Atmospheric blocking occurs when near-stationary high-pressure systems divert westerly flow for a week or more. It can cause extreme regional weather such as heatwaves in summer and cold spells in winter. In this article we explore the connection between blocking over Greenland and enhanced surface melting of the ice sheet in UKESM1.ice N96 ORCA1 present-day run. UKESM1.ice is based on a modified version of GC3.1 (Kuhlbrodt et al., 2018) that allows a two-way coupling to the ice sheet model BISICLES (Cornford et al., 2013). In particular, the modified land-surface model JULES (Best et al. 2011) uses a more sophisticated representation of the ice sheet surface on multiple elevation bands to downscale atmospheric forcing and an improved albedo scheme (Shannon et al., 2019). The run, which forms part of the UKESM contribution to Ice Sheet Model Intercomparison Project for CMIP6 (ISMIP6) (Nowicki et al., 2016), starts from 1970 and finishes at the end of 2014.
We measure blocking over Greenland using the Greenland blocking index (GBI) which is defined as the 500 hPa geopotential height averaged over the region 60-80°N, 20-80°W (Hanna et al., 2013, 2016). The advantages of using GBI are that it is simple to calculate and daily NCAR/NCEP reanalysis data is available at NOAA from 1948 to present-day. We compare monthly means of GBI rather than daily means because global climate models, particularly low resolution models such as ours, underestimate the frequency and persistence of synoptic blocking events (Woollings et al., 2018 and Schiemann et al., 2020). Figure 1a suggests that the model run can capture Greenland blocking from 1980 to 2014 reasonably well on averaged over a month, where the mean GBI is 5317 m in the model and 5301 m for the reanalysis and the root-mean-square-error between the two is 83 m.
Figure 1: Comparison of Greenland blocking index (GBI) between present-day model (blue) and NCAR/NCEP reanalysis data (red) for monthly means (a) and summer means (b).
Summer GBI is of interest because anomalously high pressure over Greenland has been linked to accelerated surface melting on the ice sheet in recent summers (Hanna et al., 2013, 2016). Theory suggests that blocking can advect relatively warm air masses from the subtropics, disperse cloud cover and bring drier weather.

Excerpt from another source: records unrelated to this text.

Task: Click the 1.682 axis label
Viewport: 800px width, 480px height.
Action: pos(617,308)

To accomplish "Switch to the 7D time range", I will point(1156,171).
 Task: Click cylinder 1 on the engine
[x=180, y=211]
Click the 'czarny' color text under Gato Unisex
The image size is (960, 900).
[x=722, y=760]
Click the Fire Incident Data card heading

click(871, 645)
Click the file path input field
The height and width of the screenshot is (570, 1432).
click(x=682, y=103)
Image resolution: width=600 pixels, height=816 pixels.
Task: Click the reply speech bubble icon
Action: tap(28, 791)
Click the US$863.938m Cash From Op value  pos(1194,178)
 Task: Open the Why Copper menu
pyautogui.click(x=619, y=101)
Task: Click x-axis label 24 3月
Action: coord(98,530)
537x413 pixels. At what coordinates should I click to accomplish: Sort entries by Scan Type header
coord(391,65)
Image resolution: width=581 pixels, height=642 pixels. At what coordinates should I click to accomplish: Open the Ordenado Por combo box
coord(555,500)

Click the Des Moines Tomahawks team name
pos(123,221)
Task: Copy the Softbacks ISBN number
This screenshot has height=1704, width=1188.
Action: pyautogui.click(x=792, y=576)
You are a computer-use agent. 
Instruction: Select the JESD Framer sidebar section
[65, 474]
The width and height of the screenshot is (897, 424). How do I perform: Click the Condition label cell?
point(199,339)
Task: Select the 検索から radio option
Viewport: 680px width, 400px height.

Comparing the modelled summer GBI, where the index is averaged between June and August (JJA), with the reanalysis (see figure 1b) the mean of timeseries match where values are 5502 m and 5501 m, respectively, but the model has less variability than the reanalysis, where the standard deviations are 21.6 m and 28.2 m, respectively. The reanalysis time series has a positive trend from the mid-1990s, whereas the modelled times series has no significant trend. The model does show warming over the ice sheet, where the annual air temperature 1.5 m above the ice surface is increasing at 0.12°C/y since 1995. CMIP5 models also fail to capture the positive blocking trend (Hanna et al., 2018), although Woollings et al. (2018) argues that the trend is not distinguishable from natural internal variability.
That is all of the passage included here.